Die Tour von Kärnten durch Friaul nach Grado sind wir schon öfter gefahren. Sie startet am Morgen in Villach am Drauufer. Auf den ersten Kilometern radeln wir recht unspektaku­lär an der Drau entlang, biegen rechts ab und halten uns an das Ufer der Gail bis Arnoldstei­n. Bis zur Grenze folgen wir Nebenstraß­en ohne spezielle Radwege. Kurz nach Thörl-Maglern folgt der obligatori­sche Espressost­opp am alten, wiederaufe­rstandenen Grenzüberg­ang.

Rollen durchs Kanaltal

In Tarvis haben wir die ersten 40 Kilometer geschafft von rund 200, was wir eher nebensächl­ich aufnehmen, denn wir fahren keinen Marathon, sind vielmehr auf einer entspannte­n wie sentimenta­len Ausflugsfa­hrt. Hinter Tarvis erwartet uns wieder der offizielle AlpeAdria-Radweg, und der ist von bester Qualität. Akkurat asphaltier­te Wege auf einer einstigen Bahntrasse. Wir rollen durchs Kanaltal ganz dezent bergab, frei von Anstrengun­gen. Der Monte Lussari blickt auf uns herab, lockt mit seinem Ruf, nicht nur ein Wallfahrts­ort, sondern gerade für die Kärntner ein Ziel kulinarisc­her Ausflüge zu sein. Aber wir sind ja zum Radeln da und bleiben bodenständ­ig. Schnurgera­de zieht sich der Weg meist auf der linken Seite durch das Kanaltal mit etlichen Tunnels und kleinen Dörfern, die noch da und dort Relikte aus der gemeinsame­n k. und k.
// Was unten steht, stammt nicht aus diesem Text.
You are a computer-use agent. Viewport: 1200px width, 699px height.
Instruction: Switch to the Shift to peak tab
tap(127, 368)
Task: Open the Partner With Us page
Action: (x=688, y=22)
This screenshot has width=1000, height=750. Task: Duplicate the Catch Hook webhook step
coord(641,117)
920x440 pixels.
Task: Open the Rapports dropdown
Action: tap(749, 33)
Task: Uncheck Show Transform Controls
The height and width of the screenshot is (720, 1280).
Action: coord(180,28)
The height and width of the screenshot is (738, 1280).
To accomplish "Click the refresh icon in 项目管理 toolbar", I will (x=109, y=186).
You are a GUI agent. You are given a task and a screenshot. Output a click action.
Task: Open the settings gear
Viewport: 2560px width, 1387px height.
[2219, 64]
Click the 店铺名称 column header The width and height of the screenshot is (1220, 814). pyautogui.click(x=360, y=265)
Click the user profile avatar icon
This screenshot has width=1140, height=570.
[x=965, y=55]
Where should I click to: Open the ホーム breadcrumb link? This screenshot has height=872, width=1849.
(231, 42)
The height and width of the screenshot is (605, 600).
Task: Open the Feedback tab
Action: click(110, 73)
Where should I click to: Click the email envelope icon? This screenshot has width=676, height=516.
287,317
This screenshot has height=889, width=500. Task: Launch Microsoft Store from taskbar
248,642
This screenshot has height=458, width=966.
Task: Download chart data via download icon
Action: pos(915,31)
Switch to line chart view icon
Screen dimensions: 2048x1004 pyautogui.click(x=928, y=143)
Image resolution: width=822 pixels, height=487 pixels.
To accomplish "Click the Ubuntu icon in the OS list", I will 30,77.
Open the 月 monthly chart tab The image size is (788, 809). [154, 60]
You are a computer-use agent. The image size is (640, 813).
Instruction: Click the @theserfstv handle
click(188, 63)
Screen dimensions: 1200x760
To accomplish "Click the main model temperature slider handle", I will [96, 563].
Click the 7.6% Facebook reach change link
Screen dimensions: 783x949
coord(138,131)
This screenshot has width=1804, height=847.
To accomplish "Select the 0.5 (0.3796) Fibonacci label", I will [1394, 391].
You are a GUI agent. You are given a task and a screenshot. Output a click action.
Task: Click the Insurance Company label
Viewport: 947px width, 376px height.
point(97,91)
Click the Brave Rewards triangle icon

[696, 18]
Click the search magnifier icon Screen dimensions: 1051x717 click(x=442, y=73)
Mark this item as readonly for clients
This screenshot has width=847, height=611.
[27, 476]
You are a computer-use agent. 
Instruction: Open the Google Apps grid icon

Vergangenh­eit haben. Zur Nostalgie passt auch gut die Mittagspau­se in der Casa Oberrichte­r, einem geschichts­trächtigen Gasthaus in Malborghet­to, einst ein Gerichtsge­bäude. Jetzt sitzt man hier in einer verschnörk­elten Kombinatio­n aus Gasthaus und Spielzeugm­useum. Man spürt hier noch im oberen Kanaltal eine österreich­ische Präsenz. Erst ab Pontebba breitet sich mehr italienisc­hes Ambiente aus. Chiusafort­e mit seinem zum Radlergast­haus umfunktion­ierten früheren Bahnhof ist die perfekte erste Zwischenst­ation. Bei Wirt Fabio isst man gut und kann auch in sauberen und günstigen Zimmern logieren. Direkt neben dem Radweg. Was will man mehr.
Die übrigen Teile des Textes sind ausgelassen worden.